== DATA SHOWN ==
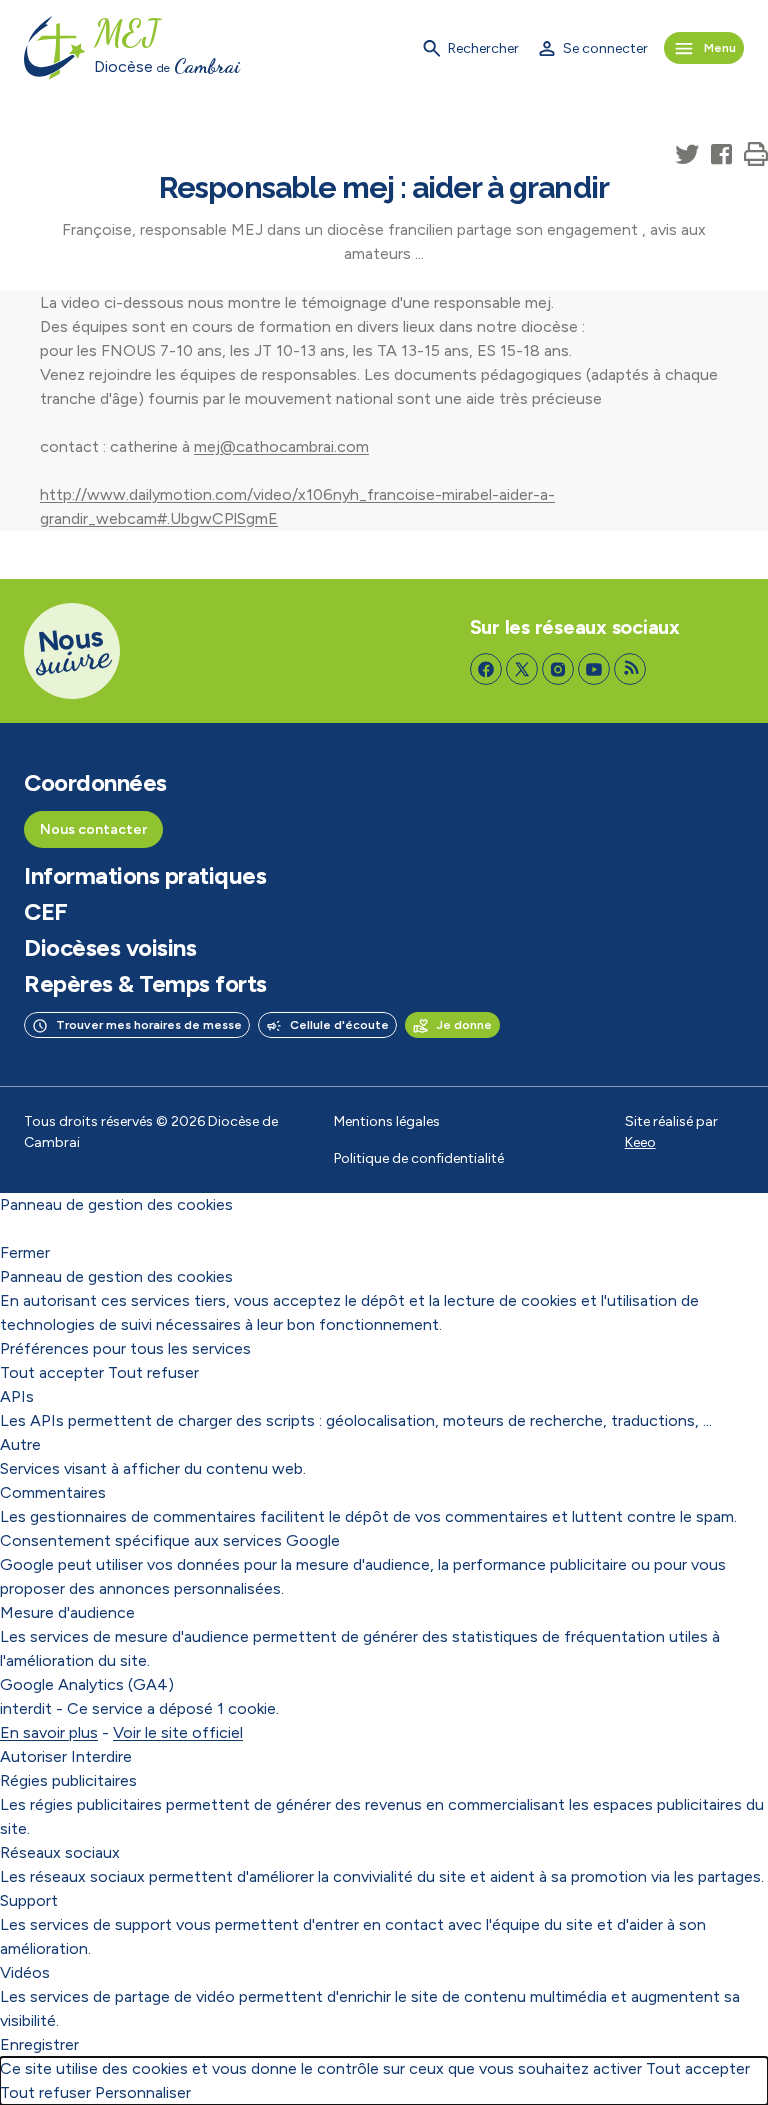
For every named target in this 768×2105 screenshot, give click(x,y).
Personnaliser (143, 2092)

...

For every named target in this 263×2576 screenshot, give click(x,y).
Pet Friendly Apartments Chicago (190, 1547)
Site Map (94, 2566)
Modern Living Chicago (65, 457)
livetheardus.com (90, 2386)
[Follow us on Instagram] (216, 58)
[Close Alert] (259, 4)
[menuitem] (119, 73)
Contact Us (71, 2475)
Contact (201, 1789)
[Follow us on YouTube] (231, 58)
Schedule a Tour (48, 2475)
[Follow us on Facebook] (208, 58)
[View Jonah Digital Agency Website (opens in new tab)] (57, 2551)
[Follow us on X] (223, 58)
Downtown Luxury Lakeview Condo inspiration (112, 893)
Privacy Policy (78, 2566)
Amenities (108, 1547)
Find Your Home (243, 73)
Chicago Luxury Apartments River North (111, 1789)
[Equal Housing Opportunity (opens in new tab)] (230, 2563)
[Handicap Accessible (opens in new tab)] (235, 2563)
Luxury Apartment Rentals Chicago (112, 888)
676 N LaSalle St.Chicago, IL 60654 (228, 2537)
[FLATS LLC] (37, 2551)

== TASK GOAL ==
Could you return exactly the stretch of the data above that starts at the line with "For every named target in this 768×2105" and ends at the line with "Personnaliser (143, 2092)", both lines included?

== SOLUTION TO THIS PROBLEM ==
For every named target in this 768×2105 screenshot, give click(x,y).
Personnaliser (143, 2092)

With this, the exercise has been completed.